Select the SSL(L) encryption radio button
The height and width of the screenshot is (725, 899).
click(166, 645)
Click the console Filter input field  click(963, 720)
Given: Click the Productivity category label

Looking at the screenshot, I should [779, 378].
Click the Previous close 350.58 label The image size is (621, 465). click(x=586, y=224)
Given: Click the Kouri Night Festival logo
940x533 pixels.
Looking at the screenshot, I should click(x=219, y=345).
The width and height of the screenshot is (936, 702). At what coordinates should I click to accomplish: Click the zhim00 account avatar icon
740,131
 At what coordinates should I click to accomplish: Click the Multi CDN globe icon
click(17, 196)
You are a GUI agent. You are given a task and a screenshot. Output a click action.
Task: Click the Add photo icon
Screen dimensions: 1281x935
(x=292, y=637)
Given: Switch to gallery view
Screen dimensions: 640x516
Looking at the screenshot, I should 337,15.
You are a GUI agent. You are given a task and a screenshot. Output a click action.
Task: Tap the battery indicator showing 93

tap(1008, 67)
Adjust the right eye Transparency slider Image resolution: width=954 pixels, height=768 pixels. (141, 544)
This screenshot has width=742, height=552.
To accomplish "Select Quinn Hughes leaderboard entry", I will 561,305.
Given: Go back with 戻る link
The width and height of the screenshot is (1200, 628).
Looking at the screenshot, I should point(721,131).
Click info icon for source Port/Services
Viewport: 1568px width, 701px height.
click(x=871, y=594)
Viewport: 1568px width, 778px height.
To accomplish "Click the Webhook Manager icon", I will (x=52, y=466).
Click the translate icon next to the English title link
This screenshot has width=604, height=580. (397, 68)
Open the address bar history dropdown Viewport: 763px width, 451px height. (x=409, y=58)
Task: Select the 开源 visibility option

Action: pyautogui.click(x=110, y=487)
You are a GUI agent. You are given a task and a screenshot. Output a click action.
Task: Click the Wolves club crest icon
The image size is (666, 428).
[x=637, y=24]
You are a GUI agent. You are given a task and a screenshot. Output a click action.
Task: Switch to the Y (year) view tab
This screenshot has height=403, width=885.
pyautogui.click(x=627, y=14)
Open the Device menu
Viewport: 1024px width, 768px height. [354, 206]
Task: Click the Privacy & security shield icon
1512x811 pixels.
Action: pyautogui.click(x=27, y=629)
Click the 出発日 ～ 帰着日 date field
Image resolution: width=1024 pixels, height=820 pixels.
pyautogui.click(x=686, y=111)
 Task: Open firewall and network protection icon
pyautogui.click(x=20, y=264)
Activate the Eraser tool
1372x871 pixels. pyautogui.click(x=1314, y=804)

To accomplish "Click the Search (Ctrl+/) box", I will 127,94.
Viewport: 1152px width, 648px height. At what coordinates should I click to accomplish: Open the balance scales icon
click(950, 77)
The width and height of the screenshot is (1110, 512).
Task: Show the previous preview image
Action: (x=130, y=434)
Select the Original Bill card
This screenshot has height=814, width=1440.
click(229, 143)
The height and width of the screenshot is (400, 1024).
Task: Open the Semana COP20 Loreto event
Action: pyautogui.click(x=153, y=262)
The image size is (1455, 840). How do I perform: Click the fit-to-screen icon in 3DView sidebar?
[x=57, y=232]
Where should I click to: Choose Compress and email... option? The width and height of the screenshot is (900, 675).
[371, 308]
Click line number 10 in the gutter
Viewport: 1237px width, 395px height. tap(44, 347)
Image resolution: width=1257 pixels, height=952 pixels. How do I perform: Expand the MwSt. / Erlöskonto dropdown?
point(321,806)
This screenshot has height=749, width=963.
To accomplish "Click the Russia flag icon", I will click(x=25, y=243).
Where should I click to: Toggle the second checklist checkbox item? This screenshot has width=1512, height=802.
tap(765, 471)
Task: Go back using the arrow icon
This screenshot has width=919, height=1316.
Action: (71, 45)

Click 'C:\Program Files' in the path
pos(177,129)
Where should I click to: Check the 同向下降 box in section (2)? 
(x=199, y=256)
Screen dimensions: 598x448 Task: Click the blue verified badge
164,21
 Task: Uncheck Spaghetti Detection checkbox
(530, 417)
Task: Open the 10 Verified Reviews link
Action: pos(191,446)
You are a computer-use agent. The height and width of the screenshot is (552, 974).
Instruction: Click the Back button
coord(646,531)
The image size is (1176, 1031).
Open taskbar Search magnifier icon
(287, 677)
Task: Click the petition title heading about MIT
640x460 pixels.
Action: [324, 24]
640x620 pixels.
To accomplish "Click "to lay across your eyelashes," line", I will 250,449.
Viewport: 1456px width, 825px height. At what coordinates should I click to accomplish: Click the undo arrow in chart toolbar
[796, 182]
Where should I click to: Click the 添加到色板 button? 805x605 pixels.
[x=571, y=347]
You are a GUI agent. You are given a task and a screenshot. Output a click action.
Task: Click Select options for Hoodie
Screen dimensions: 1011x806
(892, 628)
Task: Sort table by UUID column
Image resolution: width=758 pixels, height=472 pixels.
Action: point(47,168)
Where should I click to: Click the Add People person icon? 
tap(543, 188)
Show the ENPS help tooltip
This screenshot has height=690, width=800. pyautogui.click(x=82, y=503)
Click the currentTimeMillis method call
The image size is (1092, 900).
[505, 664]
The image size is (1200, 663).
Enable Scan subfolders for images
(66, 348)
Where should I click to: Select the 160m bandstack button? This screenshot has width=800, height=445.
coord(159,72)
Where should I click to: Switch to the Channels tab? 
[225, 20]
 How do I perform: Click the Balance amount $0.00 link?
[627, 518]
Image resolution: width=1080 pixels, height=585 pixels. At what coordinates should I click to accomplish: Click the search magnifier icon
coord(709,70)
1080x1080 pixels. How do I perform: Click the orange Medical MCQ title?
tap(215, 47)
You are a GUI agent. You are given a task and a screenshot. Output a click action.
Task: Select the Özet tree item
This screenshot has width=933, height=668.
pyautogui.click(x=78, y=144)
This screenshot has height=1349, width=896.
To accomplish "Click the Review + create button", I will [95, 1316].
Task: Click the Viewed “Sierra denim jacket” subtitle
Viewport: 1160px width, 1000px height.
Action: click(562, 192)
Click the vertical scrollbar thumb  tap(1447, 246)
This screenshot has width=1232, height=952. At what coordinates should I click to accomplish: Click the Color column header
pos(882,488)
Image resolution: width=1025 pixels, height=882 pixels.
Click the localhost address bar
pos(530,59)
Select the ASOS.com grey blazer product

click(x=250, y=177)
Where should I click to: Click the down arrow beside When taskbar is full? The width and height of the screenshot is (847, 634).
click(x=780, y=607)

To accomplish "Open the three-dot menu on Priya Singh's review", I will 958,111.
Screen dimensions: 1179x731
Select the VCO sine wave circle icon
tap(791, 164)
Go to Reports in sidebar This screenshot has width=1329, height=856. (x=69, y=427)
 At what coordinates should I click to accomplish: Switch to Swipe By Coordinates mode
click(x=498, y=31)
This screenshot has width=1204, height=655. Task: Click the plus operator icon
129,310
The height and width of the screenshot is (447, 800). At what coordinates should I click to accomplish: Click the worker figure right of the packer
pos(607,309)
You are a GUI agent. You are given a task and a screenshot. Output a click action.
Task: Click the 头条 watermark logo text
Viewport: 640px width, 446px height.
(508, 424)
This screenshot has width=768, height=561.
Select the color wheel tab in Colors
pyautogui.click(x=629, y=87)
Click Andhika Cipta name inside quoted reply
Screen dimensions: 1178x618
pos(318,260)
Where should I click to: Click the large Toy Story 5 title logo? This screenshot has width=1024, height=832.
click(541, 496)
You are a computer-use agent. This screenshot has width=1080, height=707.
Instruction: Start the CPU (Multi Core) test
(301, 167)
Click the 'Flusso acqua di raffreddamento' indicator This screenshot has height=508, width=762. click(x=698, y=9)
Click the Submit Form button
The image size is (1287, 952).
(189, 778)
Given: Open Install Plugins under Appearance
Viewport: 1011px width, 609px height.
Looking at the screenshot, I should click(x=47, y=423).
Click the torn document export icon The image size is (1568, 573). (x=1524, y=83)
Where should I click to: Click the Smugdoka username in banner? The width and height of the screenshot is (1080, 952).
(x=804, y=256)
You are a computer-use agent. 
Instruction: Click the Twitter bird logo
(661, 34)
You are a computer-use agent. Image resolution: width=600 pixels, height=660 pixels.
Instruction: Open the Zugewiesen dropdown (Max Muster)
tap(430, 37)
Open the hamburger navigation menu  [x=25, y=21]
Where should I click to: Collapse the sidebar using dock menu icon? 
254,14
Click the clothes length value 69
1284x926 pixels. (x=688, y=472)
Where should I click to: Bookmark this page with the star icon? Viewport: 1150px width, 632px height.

● ● ● ●

[DIRECTIONS FOR THIS TASK]:
In the listing above, find the line with "The width and height of the screenshot is (1200, 628)." and the line with "Viewport: 1568px width, 778px height."; set down exactly those two lines and every line between them, nothing more.

[RESULT OF THIS TASK]:
The width and height of the screenshot is (1200, 628).
Looking at the screenshot, I should point(721,131).
Click info icon for source Port/Services
Viewport: 1568px width, 701px height.
click(x=871, y=594)
Viewport: 1568px width, 778px height.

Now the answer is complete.